Il l'essuie du revers de la main, puis je suis étonnée de voir Charline entamer la conversation avec une aisance remarquable. Elle qui est si réservée en présence d'Adam... Je suis fière d'elle si elle fait des efforts pour le conquérir. Je prendrais le temps de lui faire remarquer cet éclat de courage quand on ne sera que toutes les deux.
— Et donc, tu t'appelles Baptiste, s'adresse-t-elle à l'intéressé qui observait les alentours à travers les cheveux qui tombent sur son front. Mais c'est tout ce que je sais de toi en fait.
— Ah oui, s'exclame-t-il avec étonnement, abandonnant la contemplation du paysage pour sourire à mon amie. Baptiste Abbelli. En fait, je viens d'arriver en France d'Italie. Enfin, ma mère est française, mon père italien. Ils ont décidé de venir ici pendant un temps, alors j'ai suivi, il explique avec une certaine lassitude, comme s'il avait raconté cette courte histoire des centaines de fois.
— Mais tu es majeur, non ? demandé-je pour m'inclure un peu dans leur discussion.
Son regard se pose sur moi avec lenteur, si bien que je regrette presque d'avoir ouvert la bouche. S'il veut que je l'apprécie, va falloir qu'il soit un peu plus chaleureux...
— En effet, j'aurais pu rester là-bas avec mes amis comme j'ai 20 ans, reconnaît-il en hochant la tête. Mais j'aime mes parents, et on a déjà vécu un peu en France, alors je me suis dis, pourquoi pas ?
— D'où ton accent ! conclut Adam qui nous écoutait attentivement. Faites pas les étonnées les filles, je ne le connais pas plus que vous, moi.

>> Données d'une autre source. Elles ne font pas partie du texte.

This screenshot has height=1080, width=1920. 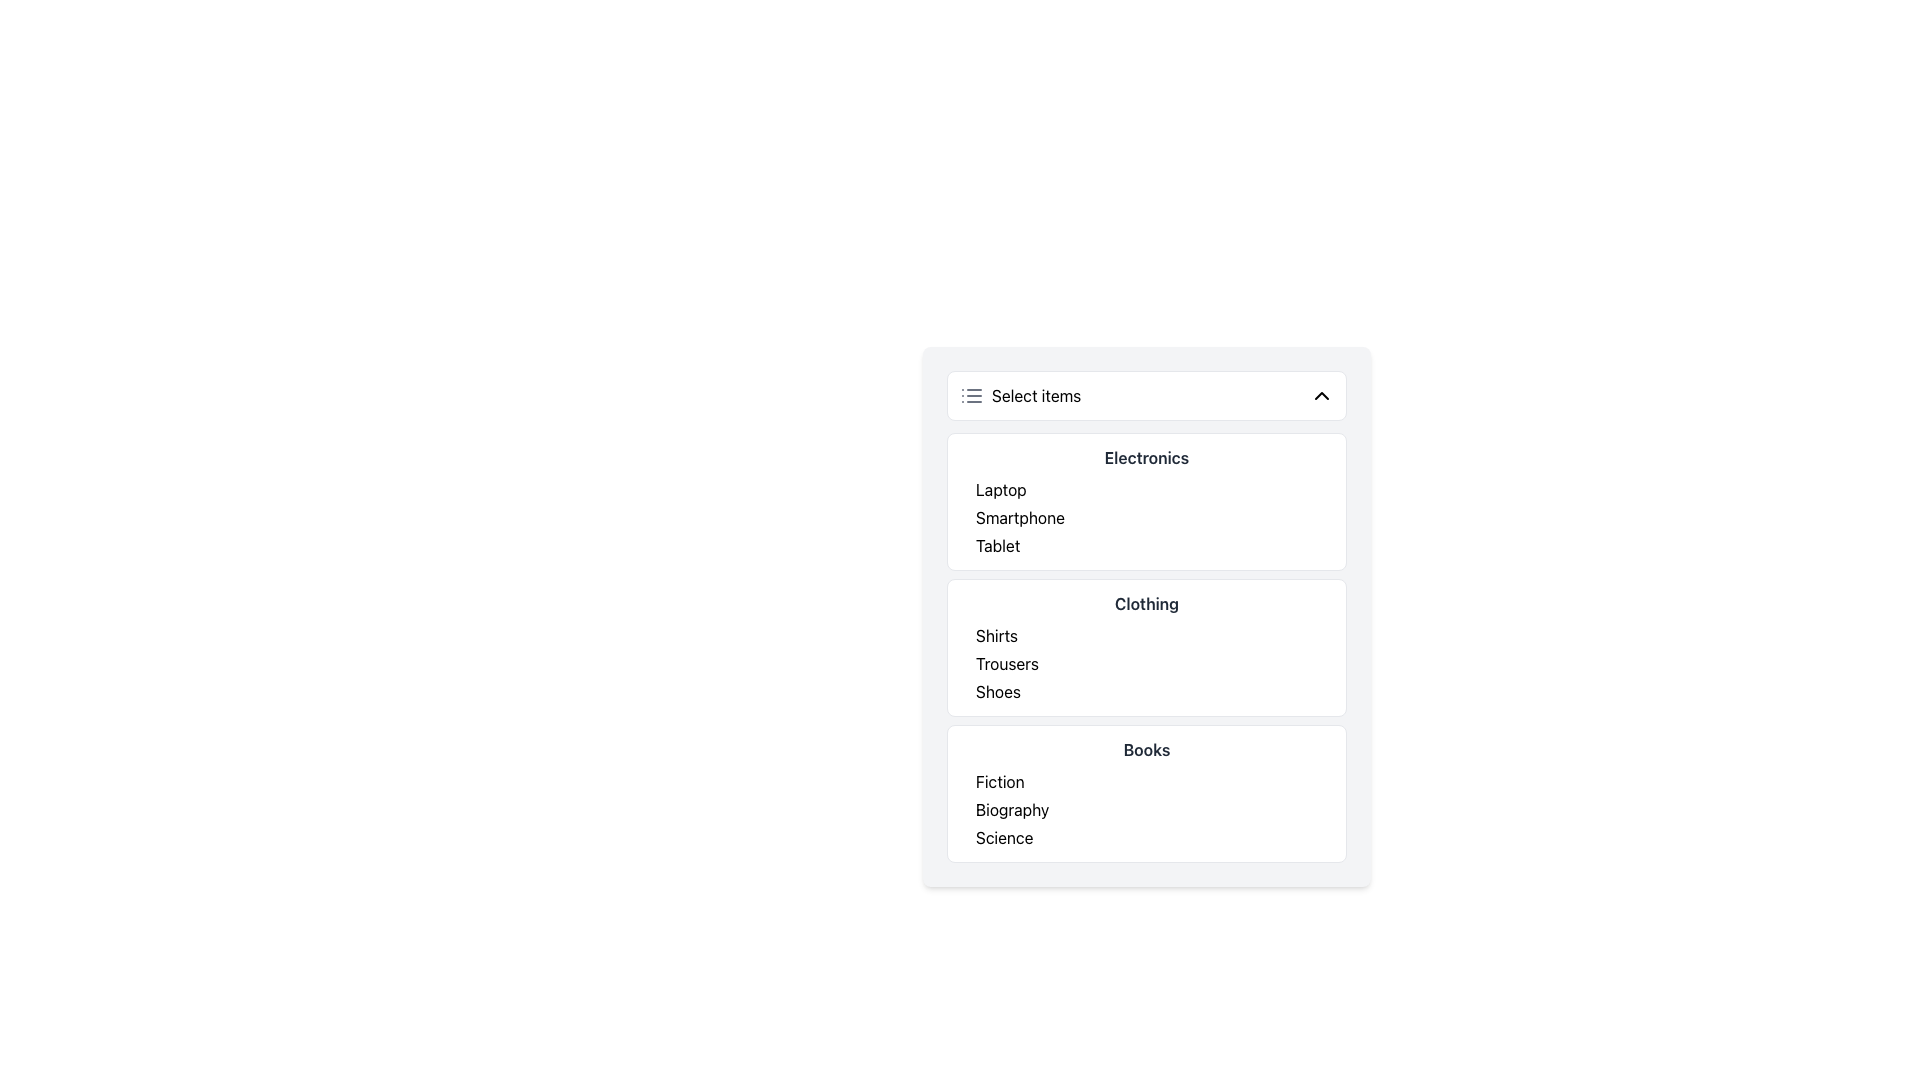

Charline se met à rire doucement en poursuivant son interrogatoire, basé principalement sur son pays natal, la nourriture, et j'en passe. Mon esprit se met à divaguer tandis que j'observe la rade par la terrasse. D'ici, l'étendue d'eau parait minuscule, entourée de côtes et de plages. Plus personne ne navigue à cette heure-ci, surtout à cause du manque de vent, mais j'observe quand même les quelques voiliers et bateaux de plaisance qui rentrent s'amarrer après une journée ensoleillée en mer.
J'aimerais tellement m'offrir un bateau ! Pouvoir partir en mer n'importe quand si les conditions le permettent, faire des journées pique nique sur l'eau ou encore se dire tient, je vais aller sur telle île aujourd'hui, sans prendre un énorme bateau touristique. Ça, c'est ce que j'appelle la liberté totale.
— Amélie ? Tu nous écoutes ?
Ma tête se tourne lentement vers ma meilleure amie qui me dévisage comme les deux autres. Je laisse retomber la main qui tenait ma joue, rougissant d'être le centre de l'attention.
— Excuse-moi, Cha', j'observais les bateaux.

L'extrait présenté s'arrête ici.